Cognitive Flexibility Theory & Multiple Representations

After reading Clark's comment on my posting from yesterday, I've been looking into Cognitive Flexibility Theory (Spiro), trying to better understand the notion of "multiple representations." (You can read more about CFT here and here and here, or just Google it like I did and see what you find....)

I had been thinking of multiple representations as meaning you show the graph on one screen with audio, then on the next screen have a video of someone talking about that concept. Use multiple representations to provide the learner with multiple ways of accessing the information: visual or auditory. Not quite.

From the CFT vantage, multiple representations is not about providing the same information in a different format (the learning styles approach), but rather presenting different perspectives on that information. Provide a variety of examples or case studies that get to the concept in different ways. This allows the learner to be more flexible in her understanding of the material, so that she can effectively apply it to concepts in the real world (knowledge transfer).
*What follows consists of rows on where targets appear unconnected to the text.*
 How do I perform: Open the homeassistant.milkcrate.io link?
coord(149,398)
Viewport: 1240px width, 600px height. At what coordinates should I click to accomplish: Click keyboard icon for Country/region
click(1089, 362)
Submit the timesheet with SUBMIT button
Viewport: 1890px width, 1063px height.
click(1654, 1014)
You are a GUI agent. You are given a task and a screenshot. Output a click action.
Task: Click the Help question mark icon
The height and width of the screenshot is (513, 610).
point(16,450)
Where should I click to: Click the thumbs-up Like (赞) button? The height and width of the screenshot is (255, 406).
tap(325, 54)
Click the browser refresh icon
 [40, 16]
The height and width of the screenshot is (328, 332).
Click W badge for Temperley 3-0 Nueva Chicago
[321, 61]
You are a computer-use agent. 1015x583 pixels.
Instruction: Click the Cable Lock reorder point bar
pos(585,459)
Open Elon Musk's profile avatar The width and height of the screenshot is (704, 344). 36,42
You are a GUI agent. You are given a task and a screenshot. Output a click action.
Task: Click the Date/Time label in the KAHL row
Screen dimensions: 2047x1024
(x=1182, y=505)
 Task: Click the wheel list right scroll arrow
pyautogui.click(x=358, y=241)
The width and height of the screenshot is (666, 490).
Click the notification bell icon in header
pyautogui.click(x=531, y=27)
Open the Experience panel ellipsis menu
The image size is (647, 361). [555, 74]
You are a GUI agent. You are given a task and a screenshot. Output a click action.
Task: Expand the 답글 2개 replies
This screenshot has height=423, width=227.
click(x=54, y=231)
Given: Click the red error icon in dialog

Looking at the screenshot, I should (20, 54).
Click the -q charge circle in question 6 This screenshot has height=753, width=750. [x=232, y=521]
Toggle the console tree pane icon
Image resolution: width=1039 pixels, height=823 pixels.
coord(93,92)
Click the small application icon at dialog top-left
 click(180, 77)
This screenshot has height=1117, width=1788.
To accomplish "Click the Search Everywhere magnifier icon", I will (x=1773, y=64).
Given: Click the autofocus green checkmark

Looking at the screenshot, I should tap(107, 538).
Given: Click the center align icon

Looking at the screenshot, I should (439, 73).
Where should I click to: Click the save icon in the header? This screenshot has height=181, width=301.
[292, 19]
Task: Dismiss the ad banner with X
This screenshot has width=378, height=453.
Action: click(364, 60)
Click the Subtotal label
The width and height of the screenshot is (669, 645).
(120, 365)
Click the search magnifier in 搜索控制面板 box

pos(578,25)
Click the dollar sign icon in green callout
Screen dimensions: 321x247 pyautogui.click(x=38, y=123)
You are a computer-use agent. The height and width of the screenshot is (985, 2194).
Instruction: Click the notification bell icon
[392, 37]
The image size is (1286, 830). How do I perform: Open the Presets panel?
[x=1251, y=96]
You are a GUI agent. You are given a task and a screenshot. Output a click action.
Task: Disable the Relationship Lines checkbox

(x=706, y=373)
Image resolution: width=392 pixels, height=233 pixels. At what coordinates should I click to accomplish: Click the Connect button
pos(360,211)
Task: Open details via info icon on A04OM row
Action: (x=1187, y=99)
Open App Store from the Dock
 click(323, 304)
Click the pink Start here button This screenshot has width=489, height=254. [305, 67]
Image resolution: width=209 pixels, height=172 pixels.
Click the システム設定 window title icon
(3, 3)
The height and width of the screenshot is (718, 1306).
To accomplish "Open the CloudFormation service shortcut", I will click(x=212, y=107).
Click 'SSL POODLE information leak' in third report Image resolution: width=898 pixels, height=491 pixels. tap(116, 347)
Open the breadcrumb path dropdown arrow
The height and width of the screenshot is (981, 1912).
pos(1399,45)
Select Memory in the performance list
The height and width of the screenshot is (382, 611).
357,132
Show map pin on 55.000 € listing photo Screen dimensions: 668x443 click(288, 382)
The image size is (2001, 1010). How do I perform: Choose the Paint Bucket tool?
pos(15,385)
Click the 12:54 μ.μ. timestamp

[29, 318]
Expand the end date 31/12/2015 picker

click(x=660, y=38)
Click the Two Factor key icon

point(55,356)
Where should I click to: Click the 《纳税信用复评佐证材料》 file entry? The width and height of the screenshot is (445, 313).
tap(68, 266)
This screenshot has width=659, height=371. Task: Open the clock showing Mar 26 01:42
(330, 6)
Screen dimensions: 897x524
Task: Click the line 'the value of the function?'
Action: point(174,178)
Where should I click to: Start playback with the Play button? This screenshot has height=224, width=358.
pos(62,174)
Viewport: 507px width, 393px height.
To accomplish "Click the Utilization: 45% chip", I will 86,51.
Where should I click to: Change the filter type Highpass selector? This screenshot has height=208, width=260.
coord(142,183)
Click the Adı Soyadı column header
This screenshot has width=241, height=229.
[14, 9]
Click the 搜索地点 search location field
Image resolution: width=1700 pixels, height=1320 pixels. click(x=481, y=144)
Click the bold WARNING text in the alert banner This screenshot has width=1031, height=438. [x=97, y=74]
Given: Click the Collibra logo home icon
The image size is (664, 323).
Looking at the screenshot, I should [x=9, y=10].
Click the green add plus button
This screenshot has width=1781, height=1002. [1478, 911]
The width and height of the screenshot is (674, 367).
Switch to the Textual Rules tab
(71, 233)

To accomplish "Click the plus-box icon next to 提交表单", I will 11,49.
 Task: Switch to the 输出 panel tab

Got it. Makes sense. Provide lots of examples as a way of beating that path through the woods; helping the learner make connections to ensure successful transfer of knowledge to a real-world situation.


jmarrapodi said...

Hi Cammy.

You might want to check out Bernice McCarthy's 4MAT work at

She uses a sort of mashup between left/right brain thinking and Kolb's learning styles and creates a cyclical approach to teaching that attempts to present things to impact all learners. Her work is primarily for elementary ed, but has applicability in our corporate worlds too.

I think there's quite a bit of alignment with CFT.

Jean Marrapodi

Cammy Bean said...

Thanks for the tip. I'll definitely look into it.

Clark said...

Actually, Cammy, you've got part of it, but I believe that it's not lots of examples, but instead multiple different representations of the concept (which of course then get exemplified). The point is to provide more than one way to initially get it, more ways to trigger activation when it's seen in practice, and more frameworks to apply to solving the problem.

Cammy Bean said...

Thanks, Clark. That's a helpful explanation.

Way back in May when I first posted this I was coming at the concept of using multiple representations as a way to address different "learning styles." My thinking has evolved way beyond that, and I think I've wrapped my little brain around the concept.

The more context we can supply to learners, the more likely they will be able to transfer that knowledge into their own worlds.